SS: I think the first point would be to fund the Indian Health Service up to the level that provides dignity and respect to Native Americans. There’s been a history of broken treaties, underfunding, and significant uranium poisoning in Navajo Nation. You can literally see the injustice and historical trauma in the bodies of our patients. So, there really needs to be attention paid to funding the IHS – and health care for Native populations outside of IHS – to a level that allows for infrastructure that is the best the United States has available. And then, I think, how can we fix a corrupt health system in which an asymptomatic team of NBA players can get tested for COVID-19, but other symptomatic folks don’t get tested? And then, we need to understand the contributions of the most essential workers that we have in the United States – whether it’s grocery store employees or delivery people. Now, I think we all appreciate essential workers to a greater degree. In the future, can we respect them enough to provide a living wage and health care? So much of healthcare is not done inside the walls of a hospital. It’s about people having control over their lives – housing, water, the ability to not live paycheck-to-paycheck – to keep themselves healthy. And I think that conversation needs to be had. We’ve realized how essential working-class people are at this moment. We have to build all the things that will keep them healthy that we’ve ignored for a long period of time. 

HPR: Although it’s difficult to know, do you have any sort of confidence or perhaps pessimism that any of what we’ve just discussed could be or can get done once this crisis passes?

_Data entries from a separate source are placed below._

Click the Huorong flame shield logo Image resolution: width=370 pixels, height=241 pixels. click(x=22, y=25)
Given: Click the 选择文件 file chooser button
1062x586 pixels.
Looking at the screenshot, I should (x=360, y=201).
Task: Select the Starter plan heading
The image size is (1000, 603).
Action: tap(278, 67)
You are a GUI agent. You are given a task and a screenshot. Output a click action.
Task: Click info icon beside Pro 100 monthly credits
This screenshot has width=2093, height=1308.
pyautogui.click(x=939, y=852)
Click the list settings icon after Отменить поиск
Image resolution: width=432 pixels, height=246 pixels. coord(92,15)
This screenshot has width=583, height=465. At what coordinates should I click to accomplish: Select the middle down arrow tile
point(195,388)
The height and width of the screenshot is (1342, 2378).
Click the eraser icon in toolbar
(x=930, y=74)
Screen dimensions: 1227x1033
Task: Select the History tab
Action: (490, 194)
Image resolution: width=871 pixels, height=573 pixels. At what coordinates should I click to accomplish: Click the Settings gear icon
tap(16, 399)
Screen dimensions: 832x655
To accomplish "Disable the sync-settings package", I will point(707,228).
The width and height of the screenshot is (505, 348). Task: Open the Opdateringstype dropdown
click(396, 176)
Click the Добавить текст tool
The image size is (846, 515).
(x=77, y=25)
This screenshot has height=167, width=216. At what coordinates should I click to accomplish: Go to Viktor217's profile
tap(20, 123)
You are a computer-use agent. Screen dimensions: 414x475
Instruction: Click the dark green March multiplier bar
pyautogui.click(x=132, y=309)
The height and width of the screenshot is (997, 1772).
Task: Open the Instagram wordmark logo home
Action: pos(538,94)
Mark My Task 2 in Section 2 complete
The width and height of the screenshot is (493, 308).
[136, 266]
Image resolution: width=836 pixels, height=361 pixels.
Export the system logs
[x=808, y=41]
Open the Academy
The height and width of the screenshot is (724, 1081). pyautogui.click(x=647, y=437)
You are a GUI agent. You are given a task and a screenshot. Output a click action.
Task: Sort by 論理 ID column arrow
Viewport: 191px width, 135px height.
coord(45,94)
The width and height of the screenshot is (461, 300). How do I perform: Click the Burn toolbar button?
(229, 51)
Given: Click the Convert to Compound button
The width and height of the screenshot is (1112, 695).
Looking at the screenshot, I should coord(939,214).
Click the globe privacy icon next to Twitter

SS: I definitely was a strong Bernie Sanders supporter. I think the idea of “Medicare for All” and the ideas that he was speaking to that became mainstream – guaranteed maternity leave, universal preschool,  free and quality health care – are not radical in the richest country in the world. I think that as we come to realize how interconnected we are as a country despite [having] so many different demographics, we really rise and fall together. And I think that the so-called left wing of the Democratic Party speaks to some of those ideas that are becoming mainstream. Whether it’s on climate change or universal healthcare, the status quo is incredibly untenable. It’s always been untenable, but COVID-19 and this crisis has made us all realize that it is absolutely untenable. So, how do we move forward? Obviously, with the current political climate and the next president looking like it is going to be Trump, that’s somewhat discouraging. But I think that you do have these ideas feeding into the consciousness of the populace. This crisis, hopefully, is making us reimagine what it could look like in the United States with better education, better health care, and more equity across the board. Because at this moment, I think COVID-19’s differential outcomes for Native American, African-American, and Latinx populations are unjust.